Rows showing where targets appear
╔══

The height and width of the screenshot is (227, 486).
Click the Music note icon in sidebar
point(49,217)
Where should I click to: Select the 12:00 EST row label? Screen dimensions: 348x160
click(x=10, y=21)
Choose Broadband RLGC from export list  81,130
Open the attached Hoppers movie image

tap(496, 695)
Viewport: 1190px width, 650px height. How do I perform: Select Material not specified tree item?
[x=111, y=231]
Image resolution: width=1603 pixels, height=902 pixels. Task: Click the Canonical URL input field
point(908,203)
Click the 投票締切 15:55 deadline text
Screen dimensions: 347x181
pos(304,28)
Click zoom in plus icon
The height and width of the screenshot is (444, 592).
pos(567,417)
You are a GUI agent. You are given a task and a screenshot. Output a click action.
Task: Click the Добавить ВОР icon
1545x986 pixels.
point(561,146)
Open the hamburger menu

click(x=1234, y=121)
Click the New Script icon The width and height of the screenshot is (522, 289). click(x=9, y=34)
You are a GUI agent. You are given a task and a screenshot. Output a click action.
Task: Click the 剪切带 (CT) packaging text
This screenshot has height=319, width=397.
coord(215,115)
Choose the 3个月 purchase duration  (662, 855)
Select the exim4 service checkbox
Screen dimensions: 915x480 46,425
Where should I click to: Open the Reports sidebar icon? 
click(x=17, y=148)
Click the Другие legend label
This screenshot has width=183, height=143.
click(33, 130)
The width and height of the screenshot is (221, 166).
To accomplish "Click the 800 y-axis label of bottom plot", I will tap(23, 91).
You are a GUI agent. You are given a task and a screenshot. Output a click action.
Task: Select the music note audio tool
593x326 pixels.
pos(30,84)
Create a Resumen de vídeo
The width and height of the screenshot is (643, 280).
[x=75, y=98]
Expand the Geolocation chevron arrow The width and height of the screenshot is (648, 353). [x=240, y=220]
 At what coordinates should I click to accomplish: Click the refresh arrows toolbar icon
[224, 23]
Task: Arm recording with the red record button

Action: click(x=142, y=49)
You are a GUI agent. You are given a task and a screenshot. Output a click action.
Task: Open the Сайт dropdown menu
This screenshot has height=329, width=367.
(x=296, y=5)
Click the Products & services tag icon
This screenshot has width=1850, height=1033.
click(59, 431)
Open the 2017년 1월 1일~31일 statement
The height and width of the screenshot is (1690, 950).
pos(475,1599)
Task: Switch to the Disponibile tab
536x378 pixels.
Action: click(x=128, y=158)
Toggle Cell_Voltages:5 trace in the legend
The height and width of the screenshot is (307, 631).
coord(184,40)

╚══

Task objective: Retype the items word for word, starting at the line that contains "Where should I click to: Open" and ending at the line that contains "click(59, 431)", including both of those lines.

Written answer:
Where should I click to: Open the Reports sidebar icon? 
click(x=17, y=148)
Click the Другие legend label
This screenshot has width=183, height=143.
click(33, 130)
The width and height of the screenshot is (221, 166).
To accomplish "Click the 800 y-axis label of bottom plot", I will tap(23, 91).
You are a GUI agent. You are given a task and a screenshot. Output a click action.
Task: Select the music note audio tool
593x326 pixels.
pos(30,84)
Create a Resumen de vídeo
The width and height of the screenshot is (643, 280).
[x=75, y=98]
Expand the Geolocation chevron arrow The width and height of the screenshot is (648, 353). [x=240, y=220]
 At what coordinates should I click to accomplish: Click the refresh arrows toolbar icon
[224, 23]
Task: Arm recording with the red record button

Action: click(x=142, y=49)
You are a GUI agent. You are given a task and a screenshot. Output a click action.
Task: Open the Сайт dropdown menu
This screenshot has height=329, width=367.
(x=296, y=5)
Click the Products & services tag icon
This screenshot has width=1850, height=1033.
click(59, 431)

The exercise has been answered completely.